In [None]:
!pip install transformers==4.48.0 peft==0.14.0 trl==0.13.0 bitsandbytes==0.45.3 accelerate==1.2.1

In [None]:
import os
from google.colab import userdata
hf_token = userdata.get('HF_TOKEN')
os.environ['HF_TOKEN'] = hf_token

In [None]:
# Quantization
from transformers import BitsAndBytesConfig
import torch

quantization_config=BitsAndBytesConfig(
    load_in_4bit=True,
    bnb_4bit_compute_dtype=torch.bfloat16,
    bnb_4bit_use_double_quant=True,
    bnb_4bit_quant_type='nf4'
)

In [None]:
# Loading a merged(tuned) model and quantizing it to 4-bits
from transformers import AutoModelForCausalLM
model = AutoModelForCausalLM.from_pretrained(
    "jsgoodlife0511/llama3.1-tuned-and-merged ",
    quantization_config = quantization_config,
    device_map = {"": 0}
)

In [None]:
# Tokenizer
from transformers import AutoTokenizer
tokenizer = AutoTokenizer.from_pretrained("jsgoodlife0511/llama3.1-tuned-and-merged")

In [None]:
# Lora

from peft import LoraConfig
peft_config = LoraConfig(
    lora_alpha=16,
    lora_dropout=0,
    r=16,
    bias="none",
    task_type="CAUSAL_LM",
    target_modules=["q_proj","v_proj","k_proj","o_proj","gate_proj","up_proj","down_proj"]
)

In [None]:
from peft import get_peft_model
model = get_peft_model(model, peft_config) # Directly attaching a QLoRA to base model

In [None]:
# Prompt/Response Formatting
EOS_TOKEN = tokenizer.eos_token

# Prompt fommating should be the same with the one used in part 1 (when Alpaca dataset was used)
# The prompt format represents the "context structure" that the model has been trained on, so it needs to remain consistent during DPO training as well.
alpaca_prompt = """Below is an instruction that describes a task. Write a response that appropriately completes the request.

### Instruction:
{}

### Response:
{}"""


def formatting_prompts_func_for_dpo(examples):
    questions = examples["question"]
    chosens = examples["chosen"]
    rejects = examples["rejected"]

    prompt_lst, chosen_lst, rejected_lst = [], [], []
    for prompt, chosen, rejected in zip(questions, chosens, rejects):
        prompt = alpaca_prompt.format(prompt, "")
        prompt_lst.append(prompt)
        chosen_lst.append(chosen + EOS_TOKEN)
        rejected_lst.append(rejected + EOS_TOKEN)

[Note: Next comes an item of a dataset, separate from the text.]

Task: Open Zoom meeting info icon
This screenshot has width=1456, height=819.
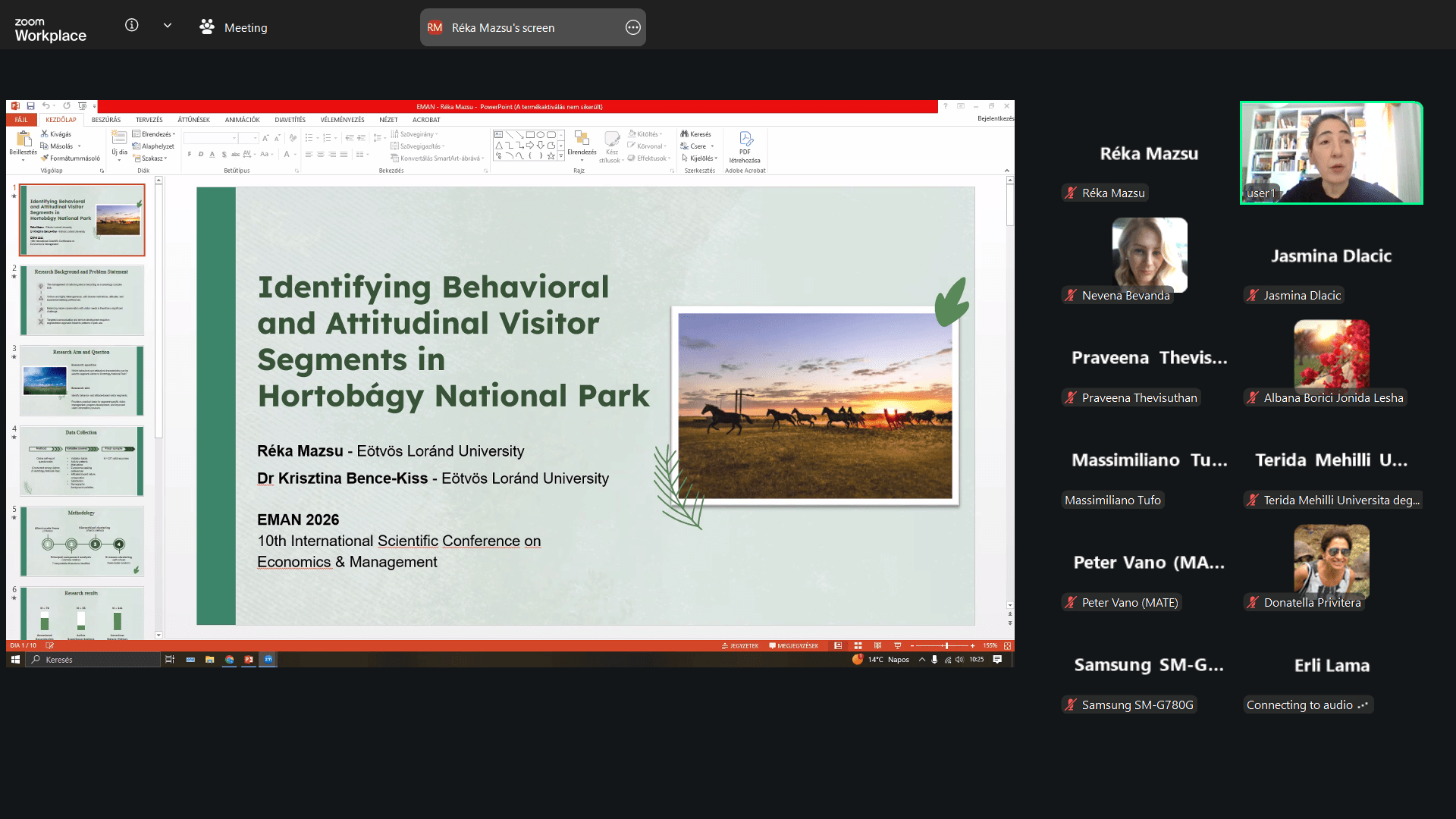Action: [132, 26]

    return {"prompt" : prompt_lst, "chosen": chosen_lst, "rejected": rejected_lst,}

In [None]:
# Orca Dataset Load
from datasets import load_dataset
dataset = load_dataset("Intel/  s", split = "train")

# Remove "question ..." dataset. We will use instruction-only data.
# Set a length limitation to generate a shorter text than in DPO_training_1.
filtered_dataset = dataset.filter(
    lambda example:
        "question:" not in example['question'].lower()
        and 'q:' not in example['question'].lower()
        and (len(example['rejected']) - len(example['chosen'])) >= 200
        and len(example['chosen']) <= 300
    )
mapped_dataset = filtered_dataset.map(formatting_prompts_func_for_dpo, batched=True, remove_columns=filtered_dataset.column_names)
split_dataset = mapped_dataset.train_test_split(test_size=0.05, seed=42)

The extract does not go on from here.